# Free run with pressed?



## zadvocate (Oct 1, 2017)

How do you all approach combining free fun with your pressed juice? Free run it's a lot less astringent/bitter where as the pressed has more of that astringency in it. Do you all combined the two together regardless or keep them separate?


----------



## balatonwine (Oct 1, 2017)

Keep them separate, then may mix later depending on results post fermentation.


----------



## salcoco (Oct 1, 2017)

bench trials of a potential blend would be beneficial.


----------



## cmason1957 (Oct 1, 2017)

Since I just have a simple wooden fruit press, I combine it all.


----------



## NorCal (Oct 1, 2017)

I've tasted my free and pressed, the best was when it was combined.


----------



## Boatboy24 (Oct 1, 2017)

I'm not producing at a sufficient volume for me to get that picky.
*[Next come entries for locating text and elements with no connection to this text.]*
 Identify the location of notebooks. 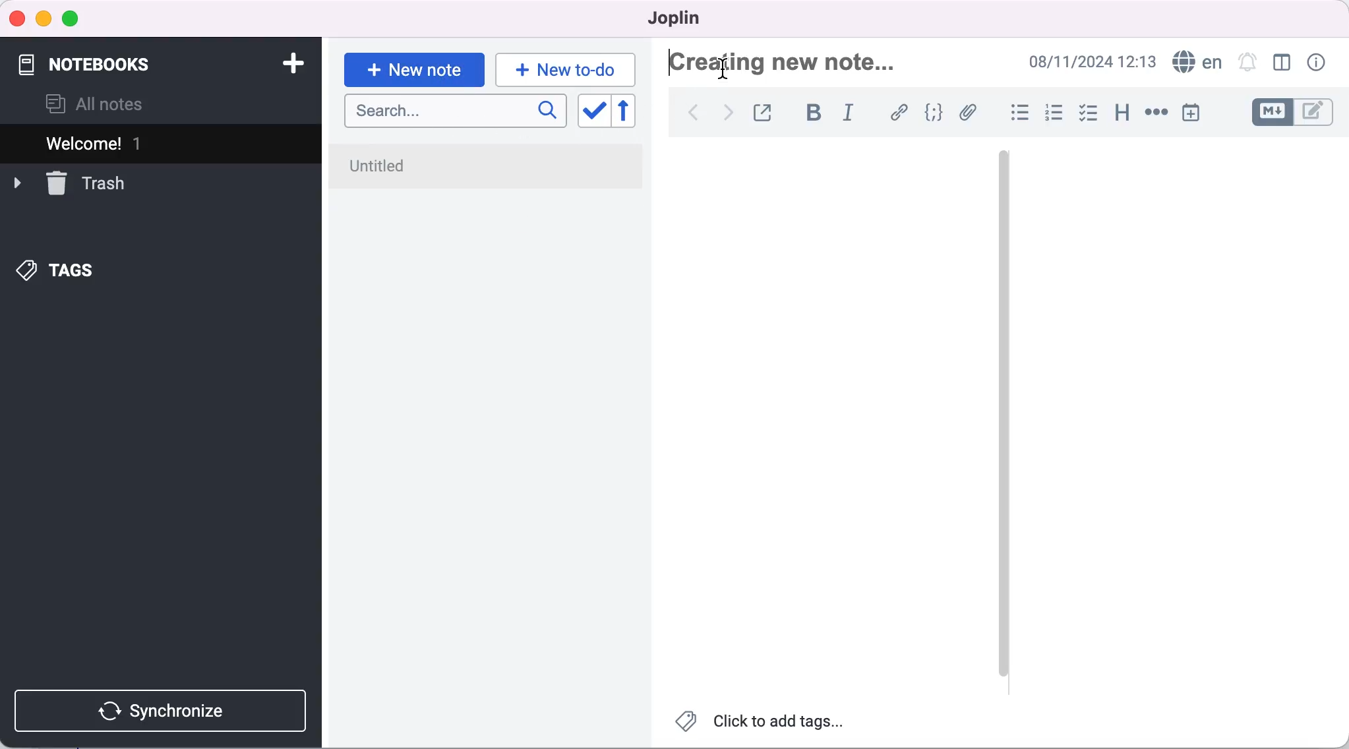
(105, 58).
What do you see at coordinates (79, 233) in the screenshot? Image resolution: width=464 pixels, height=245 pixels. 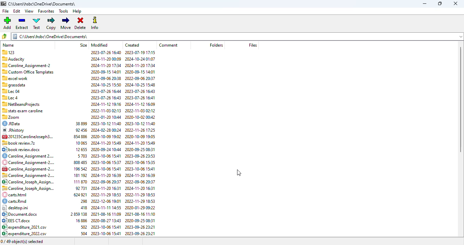 I see ` ExtraCreditsAssignment.... 60228 2023-10-07 0257 2023-10-07 02:45` at bounding box center [79, 233].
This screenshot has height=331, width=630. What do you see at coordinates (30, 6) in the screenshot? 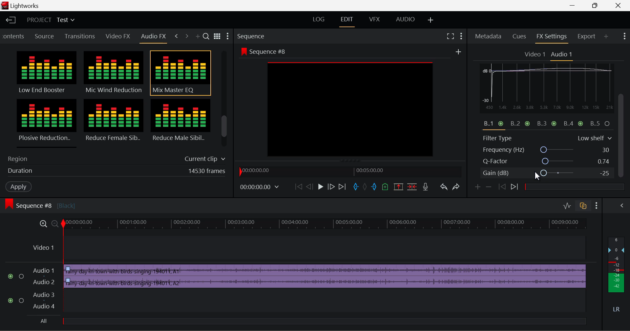
I see `Lightworks` at bounding box center [30, 6].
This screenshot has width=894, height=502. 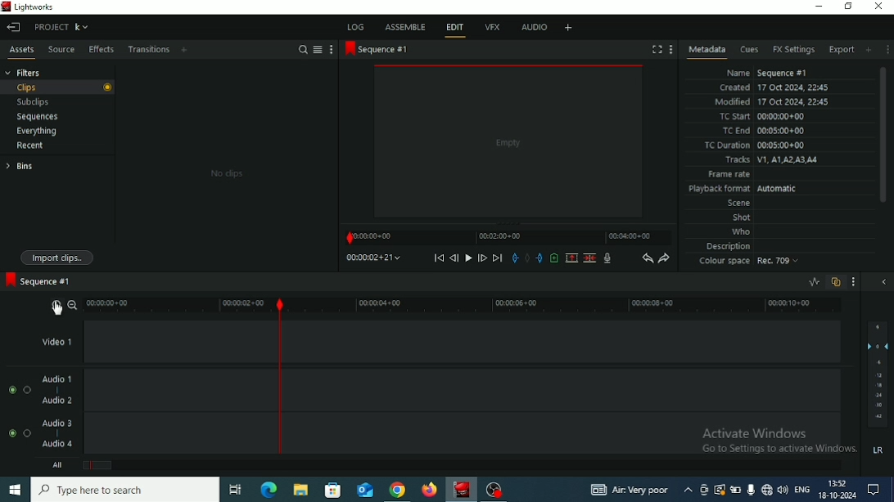 What do you see at coordinates (836, 496) in the screenshot?
I see `Date` at bounding box center [836, 496].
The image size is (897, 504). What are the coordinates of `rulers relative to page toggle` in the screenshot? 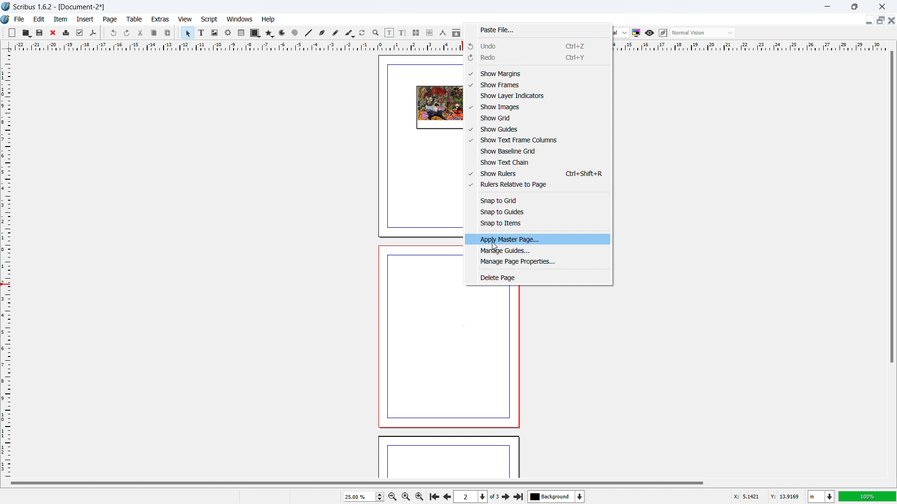 It's located at (538, 185).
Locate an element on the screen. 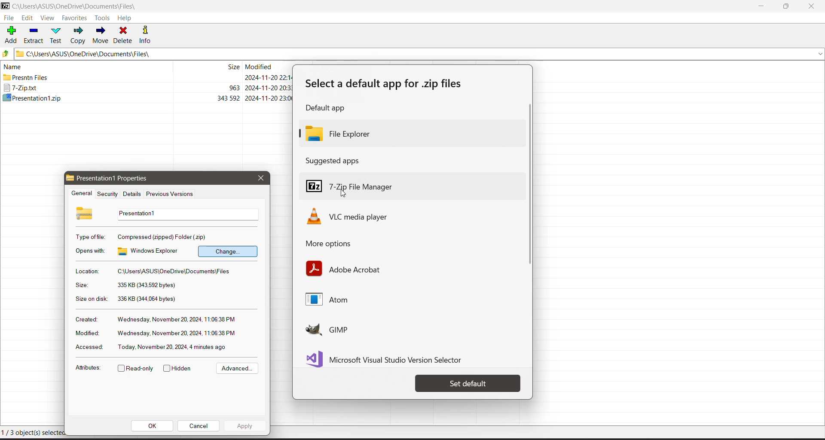 This screenshot has height=440, width=825. Opens with is located at coordinates (91, 251).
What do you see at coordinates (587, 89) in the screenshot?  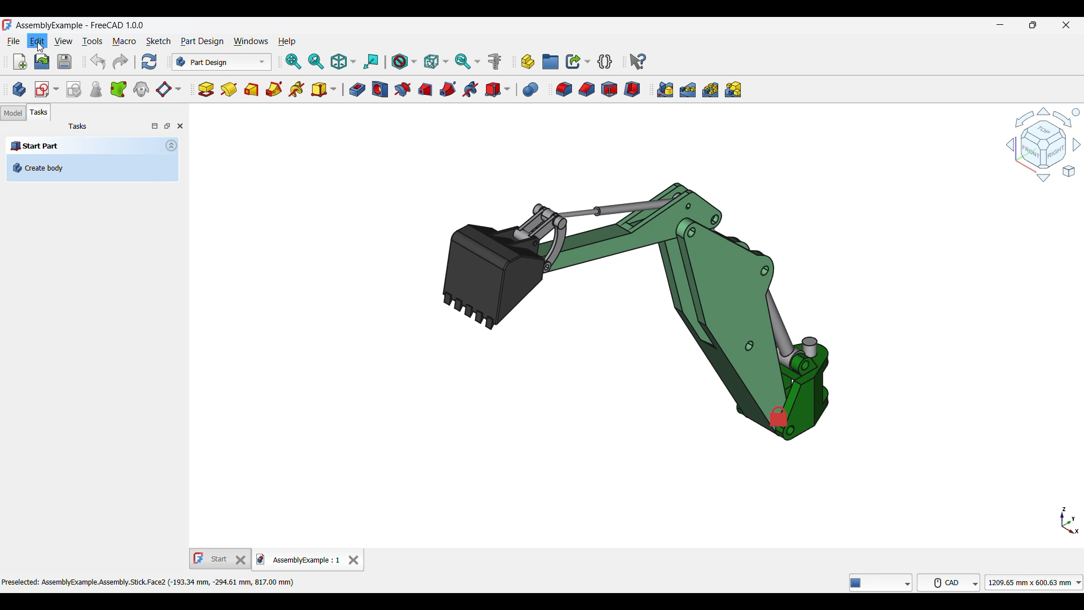 I see `Chamfer` at bounding box center [587, 89].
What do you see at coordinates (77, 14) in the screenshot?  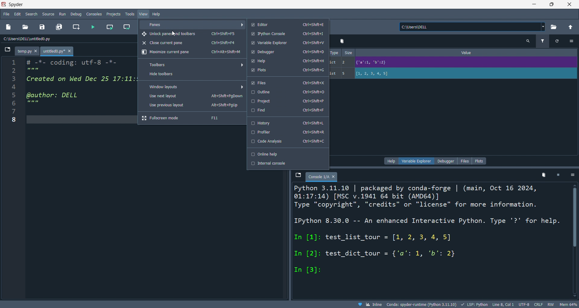 I see `debug` at bounding box center [77, 14].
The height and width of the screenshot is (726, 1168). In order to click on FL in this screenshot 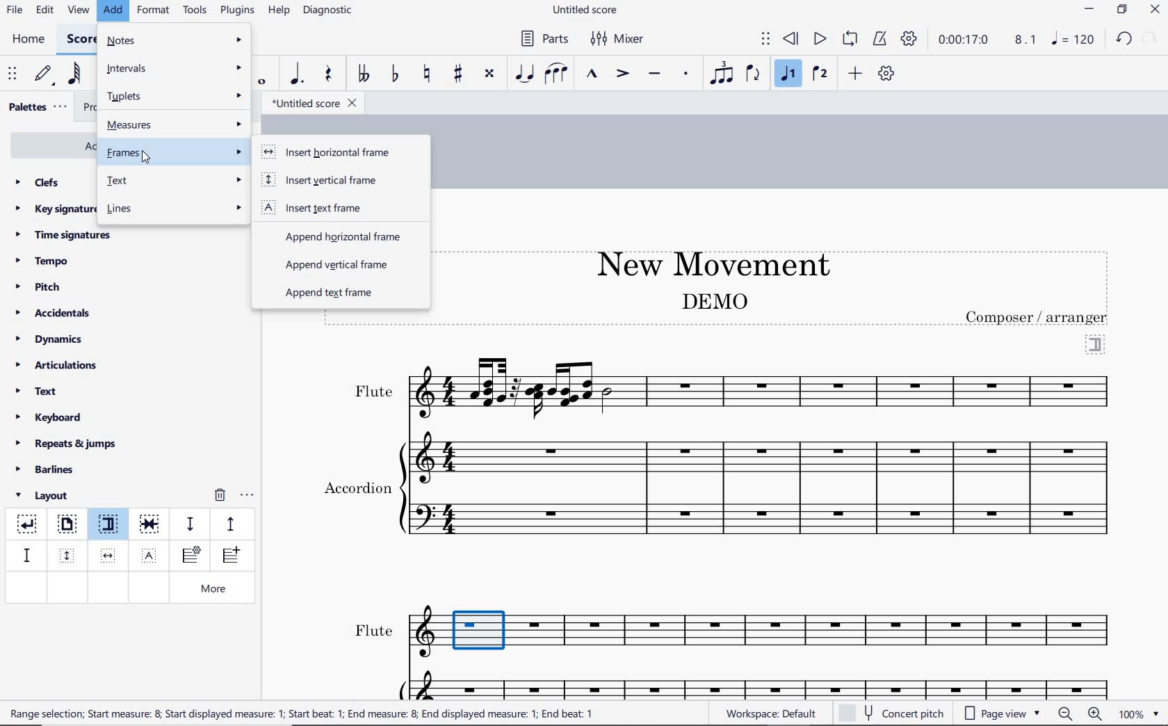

It all goes together.


----------



## TonyR (Oct 1, 2017)

I think a lot depends on how hard you press. I do a very soft pressing, the solids don't even form into a block, they stay lose. I think if you press hard way to much sediment (lees) go into the wine and you end up losing even more wine thru many rackings than extra wine you gain by hard pressing. Just my 2 cents.


----------



## stickman (Oct 1, 2017)

I also have a simple basket press and do only moderate pressing and combine as needed to fill vessels. I have often thought that there are components of each that need to be together during aging. I would keep it separate if I thought there was something really wrong, like bitterness due to under ripe grapes etc. It might make sense to keep it separate if you did something crazy like a 60 day extended maceration, or maybe pressing at high pressures with a hydraulic unit.


----------



## jgmann67 (Oct 1, 2017)

I use a bucket press for mine, so I stop pressing long before things get too tannic. But, like BBJim, I don't make enough to keep 'em separated.


----------



## Rocky (Oct 2, 2017)

My Grandfather had a simple formula for this. The free run was always kept separate and was for family and good friends. The pressed wine was for not so good friends, cooking and vinegar.


----------



## Donz (Oct 2, 2017)

I have always combined the 2 and had good results.


----------



## zadvocate (Oct 2, 2017)

I was planning on combining and these responses confirmed my thoughts. Its not a lot of juice and I did a fairly light pressing.


----------



## JohnT (Oct 2, 2017)

I combine free and pressed until I get down to just a trickle. I then start separating.


----------



## FTC Wines (Oct 2, 2017)

I too combine free & pressed juice, with 4 lugs of each Grape variety, I have just enough wine for my barrel & topping off. Roy


----------



## pete1325 (Oct 7, 2017)

We do a hard press and combine. We have a hydraulic press so we get every drop out of the grapes. The cake is so dense sometimes that it takes a crowbar to break it up. We only leave on the skins for a week after crushing and I agree with getting too much sediment/lees doing it this way.....but I think it adds a little something to the finished wine. JMO


----------



## Smok1 (Oct 7, 2017)

I pressed last night, i kept them seperate for now, will mlf both and then use the pressed to top up the free run and then do some taste testing to see whats what.


----------



## terroirdejeroir (Oct 10, 2017)

I have only made a separate press run bottling one time. It was a 2013 Merlot and it was one of the best wines I have ever made. Only five bottles...


----------